Though spark ignition components are shown, in some embodiments,
combustion chamber 30 or one or more other combustion chambers of
engine 10 may be operated in a compression ignition mode, with or
without an ignition spark.
[0024] Exhaust gas sensor 126 is shown coupled to exhaust passage
48 upstream of emission control device 70. Sensor 126 may be any
suitable sensor for providing an indication of exhaust gas air/fuel
ratio such as a linear oxygen sensor or UEGO (universal or
wide-range exhaust gas oxygen), a two-state oxygen sensor or EGO, a
HEGO (heated EGO), a NOx, HC, or CO sensor. Emission control device
70 is shown arranged along exhaust passage 48 downstream of exhaust
gas sensor 126. Device 70 may be a three way catalyst (TWC), NOx
trap, various other emission control devices, or combinations
thereof. In some embodiments, during operation of engine 10,
emission control device 70 may be periodically reset by operating
at least one cylinder of the engine within a particular air/fuel
ratio.
[0025] Controller 12 is shown in FIG. 1 as a microcomputer,
including microprocessor unit 102, input/output ports 104, an
electronic storage medium for executable programs and calibration
values shown as read only memory chip 106 in this particular
example, random access memory 108, keep alive memory 110, and a
data bus. Controller 12 may receive various signals from sensors
coupled to engine 10, in addition to those signals previously
discussed, including measurement of inducted mass air flow (MAF)
from mass air flow sensor 120; engine coolant temperature (ECT)
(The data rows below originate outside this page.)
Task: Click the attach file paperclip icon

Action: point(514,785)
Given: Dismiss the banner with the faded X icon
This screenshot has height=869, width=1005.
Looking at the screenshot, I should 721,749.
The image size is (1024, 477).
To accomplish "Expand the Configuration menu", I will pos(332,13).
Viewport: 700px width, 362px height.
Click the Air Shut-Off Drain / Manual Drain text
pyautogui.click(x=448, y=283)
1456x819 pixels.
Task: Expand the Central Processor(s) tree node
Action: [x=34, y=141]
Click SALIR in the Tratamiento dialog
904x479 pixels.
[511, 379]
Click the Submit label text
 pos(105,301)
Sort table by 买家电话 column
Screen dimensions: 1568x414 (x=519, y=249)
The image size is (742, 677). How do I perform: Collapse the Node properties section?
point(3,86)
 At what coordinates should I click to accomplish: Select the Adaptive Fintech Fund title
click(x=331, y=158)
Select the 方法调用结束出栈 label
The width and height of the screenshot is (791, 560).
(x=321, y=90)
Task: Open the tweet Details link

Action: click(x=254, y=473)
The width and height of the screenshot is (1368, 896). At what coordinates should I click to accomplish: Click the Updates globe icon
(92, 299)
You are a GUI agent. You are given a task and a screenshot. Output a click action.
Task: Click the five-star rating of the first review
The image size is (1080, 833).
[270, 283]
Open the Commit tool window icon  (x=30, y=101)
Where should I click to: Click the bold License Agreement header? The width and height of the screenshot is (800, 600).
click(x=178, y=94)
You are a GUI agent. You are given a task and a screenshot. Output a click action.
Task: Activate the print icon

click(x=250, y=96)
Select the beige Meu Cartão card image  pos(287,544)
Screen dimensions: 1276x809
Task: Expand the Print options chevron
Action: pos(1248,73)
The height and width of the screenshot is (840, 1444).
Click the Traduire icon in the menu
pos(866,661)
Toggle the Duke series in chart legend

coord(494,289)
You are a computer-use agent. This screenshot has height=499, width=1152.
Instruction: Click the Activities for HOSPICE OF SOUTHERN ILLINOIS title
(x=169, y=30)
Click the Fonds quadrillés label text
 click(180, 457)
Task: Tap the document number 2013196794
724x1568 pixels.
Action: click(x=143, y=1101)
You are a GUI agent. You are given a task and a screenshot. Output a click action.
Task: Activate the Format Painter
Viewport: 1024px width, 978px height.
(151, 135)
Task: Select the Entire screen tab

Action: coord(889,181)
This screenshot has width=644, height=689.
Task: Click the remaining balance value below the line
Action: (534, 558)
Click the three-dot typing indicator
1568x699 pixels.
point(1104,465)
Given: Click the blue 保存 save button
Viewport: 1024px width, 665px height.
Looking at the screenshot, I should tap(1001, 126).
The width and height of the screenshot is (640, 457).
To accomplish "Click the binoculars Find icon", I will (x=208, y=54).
from temperature sensor 112 coupled to cooling sleeve 114; a
profile ignition pickup signal (PIP) from Hall effect sensor 118
(or other type) coupled to crankshaft 40; throttle position (TP)
from a throttle position sensor; and absolute manifold pressure
signal, MAP, from sensor 122. Engine speed signal, RPM, may be
generated by controller 12 from signal PIP. Manifold pressure
signal MAP from a manifold pressure sensor may be used to provide
an indication of vacuum, or pressure, in the intake manifold.
[0026] Storage medium read-only memory 106 can be programmed with
computer readable data representing instructions executable by
processor 102 for performing the methods described below, as well
as other variants that are anticipated but not specifically
listed.
[0027] As described above, FIG. 1 shows only one cylinder of a
multi-cylinder engine, and that each cylinder may similarly include
its own set of intake/exhaust valves, fuel injector, spark plug,
etc.
[0028] FIG. 2 shows a schematic depiction of an internal combustion
engine 200. It can be appreciated that internal combustion engine
10 may be one cylinder of engine 200. Therefore, similar parts are
labeled accordingly. In this example, the internal combustion
engine includes eight cylinders, 210, 212, 214, 216, 218, 220, 222,
and 224, respectively. The cylinders are fluidly coupled to the
intake passage 42 and the exhaust passage 48. The intake may
include a throttle 62 having a throttle plate 64. A left cylinder
bank 230 includes cylinders (218, 220, 222, and 224) and a right
cylinder bank 232 includes cylinders (210, 212, 214, and 216).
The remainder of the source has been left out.